A essa altura, o mecanismo é de amplo conhecimento: todas as temáticas com potencial de estourar as bolas comunicacionais são apropriadas pela extrema-direita. Mais que um interesse genuíno pela modalidade, as duas jogadoras viraram símbolos que carregam os discursos extremistas. Obviamente, a guerra cultural em jogo utiliza procedimentos discriminatórios presentes na sociedade; não à toa, a seita de admiradores de Clark sobrepõe o racismo ao basquete. Enquanto Clark é pintada como a “maior de todas”, desconsiderando a história da liga e do esporte, Reese é taxada com termos pejorativos.

O racismo ganha assim uma nova arena para se disseminar, com tendência a naturalizar o discurso extremista e relativizar crimes de ódio e preconceito. Os efeitos podem ser vistos a olhos nus, em qualquer pesquisa rápida nas redes sociais das jogadoras.

https://twitter.com/WNBAUncut/status/1801313904733143289

O fenômeno não se restringe aos Estados Unidos, onde os extremistas já elegeram um presidente e buscam retornar ao poder nas eleições que se aproximam. A extrema direita atual não se resume à arena política e associa-se ao neoliberalismo, motor econômico que apregoa o livre mercado e a desregulamentação da vida social.

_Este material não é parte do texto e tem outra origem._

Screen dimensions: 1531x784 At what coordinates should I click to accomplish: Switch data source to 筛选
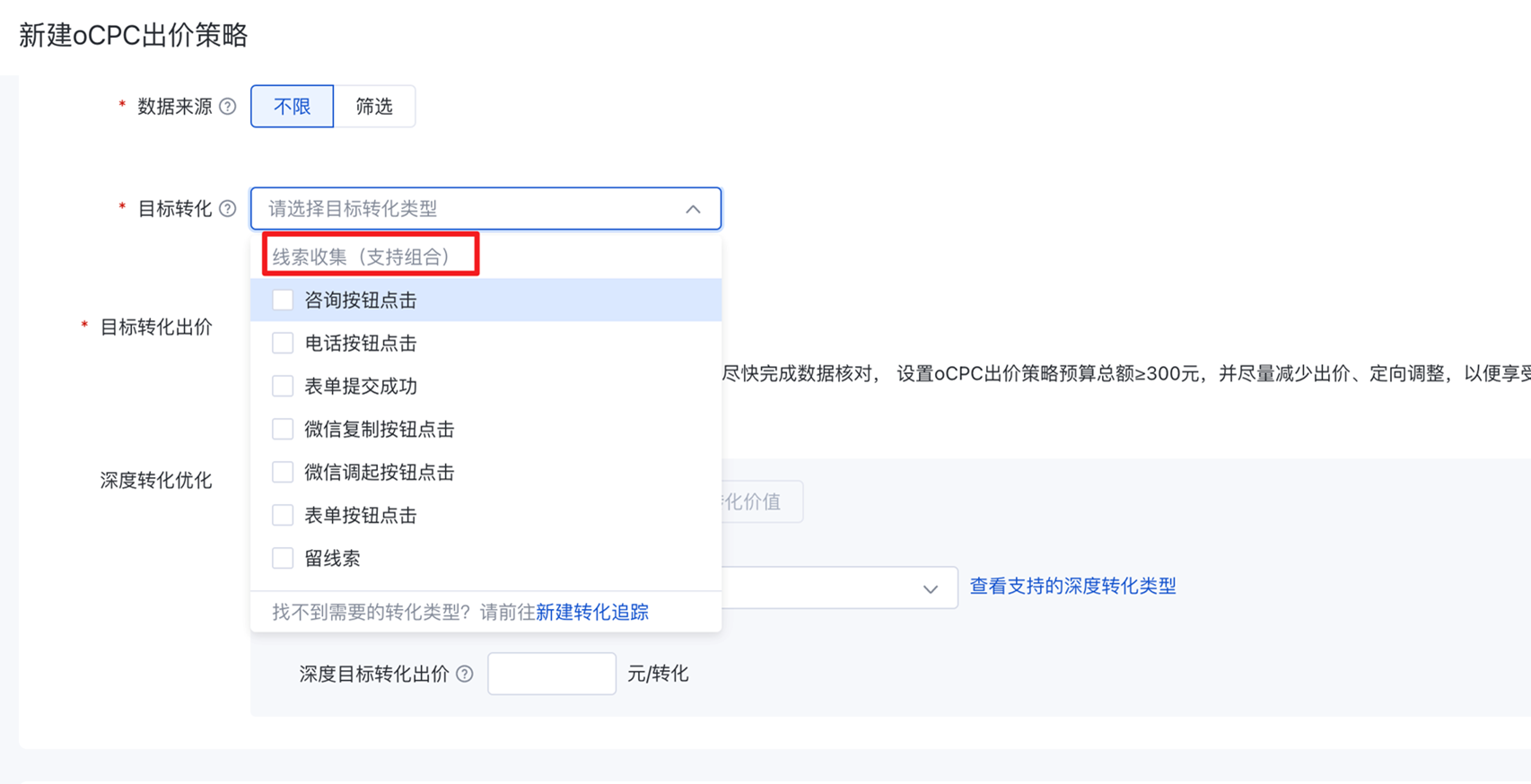coord(374,107)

Interligada mundialmente, compartilhando de táticas fabricadas em “gabinetes de ódio”, fenômeno parecido aconteceu no Brasil recentemente, envolvendo diretamente a seleção feminina de basquete. A ala da extrema-direita do Congresso, detentora da maioria dos votos, tentou aprovar uma lei anti-aborto (uma das bandeiras transnacionais do movimento); ancorado em visões religiosas fundamentalistas, na prática, a lei criminalizava todo e qualquer tipo de aborto, mesmo aqueles fruto de estupro. O absurdo era tão gritante que um estuprador, caso a lei fosse aprovada, teria pena menor que uma vítima de estupro ao buscar o aborto.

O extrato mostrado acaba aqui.